**TASK DESCRIPTION**:
A picture-free, exact reproduction of the listing that follows is required.

**AVAILABLE DATA**:

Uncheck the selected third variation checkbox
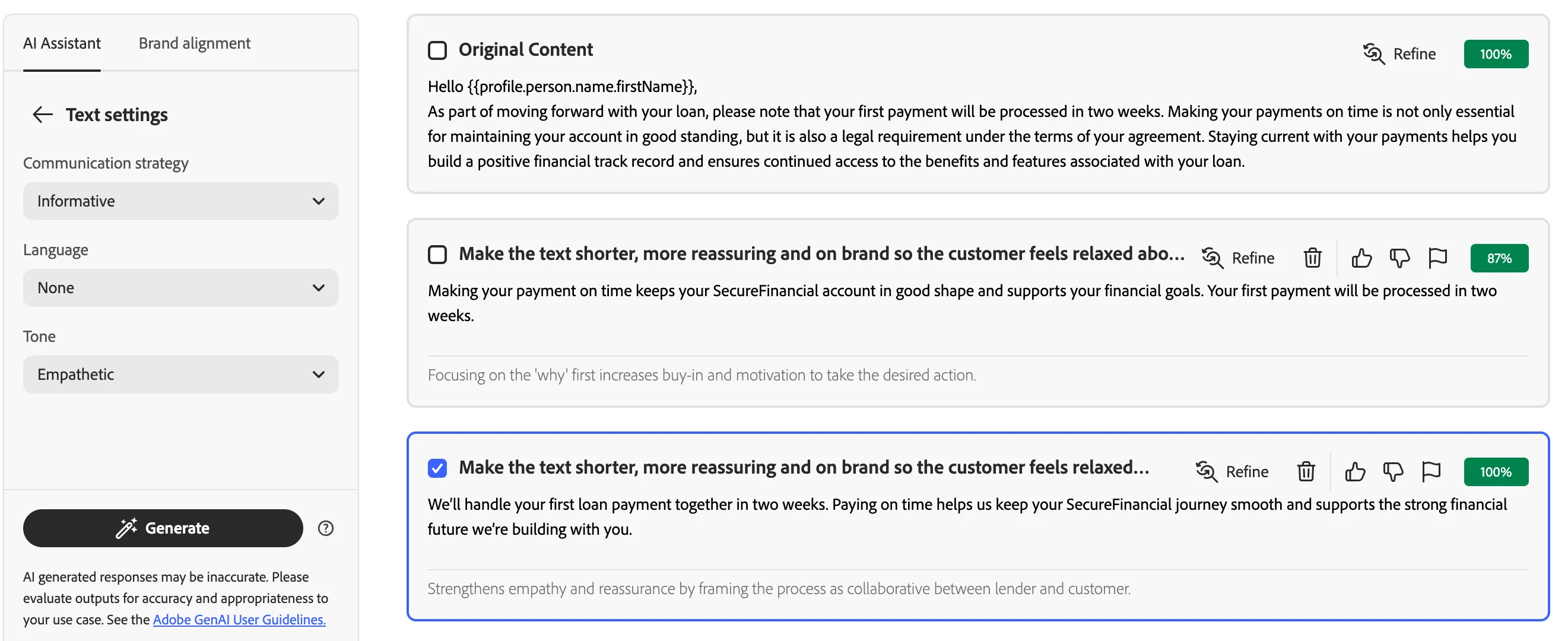[x=437, y=468]
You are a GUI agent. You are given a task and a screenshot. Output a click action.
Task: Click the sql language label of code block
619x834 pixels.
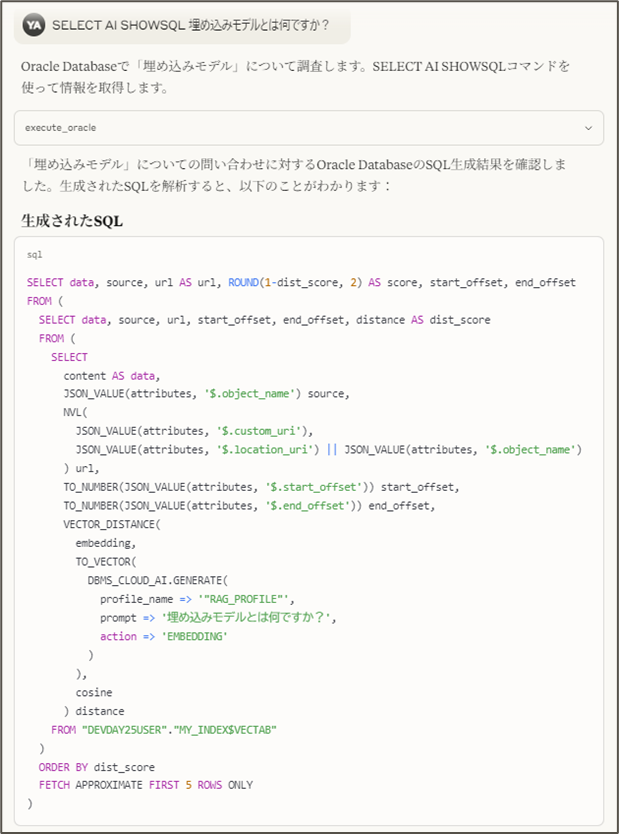35,255
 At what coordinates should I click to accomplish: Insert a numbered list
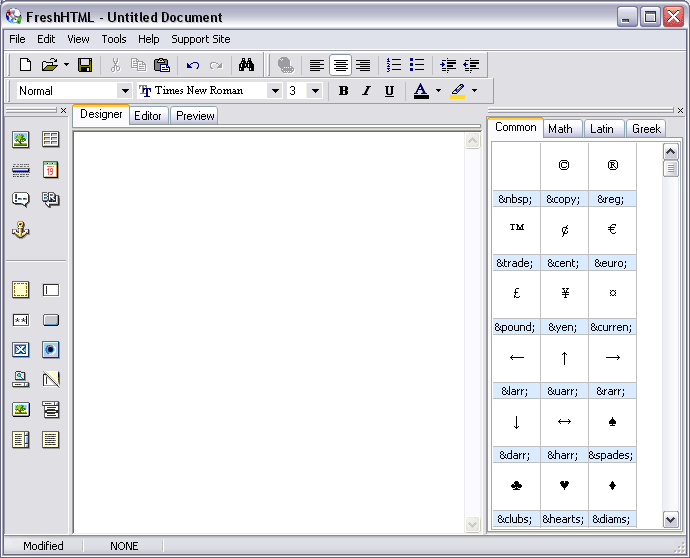click(x=394, y=65)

**ANSWER BOX**:
Uncheck the selected third variation checkbox
[x=437, y=468]
You are a GUI agent. You are given a task and a screenshot. Output a click action.
Task: Click the sql language label of code block
619x834 pixels.
35,255
 At what coordinates should I click to accomplish: Insert a numbered list
click(x=394, y=65)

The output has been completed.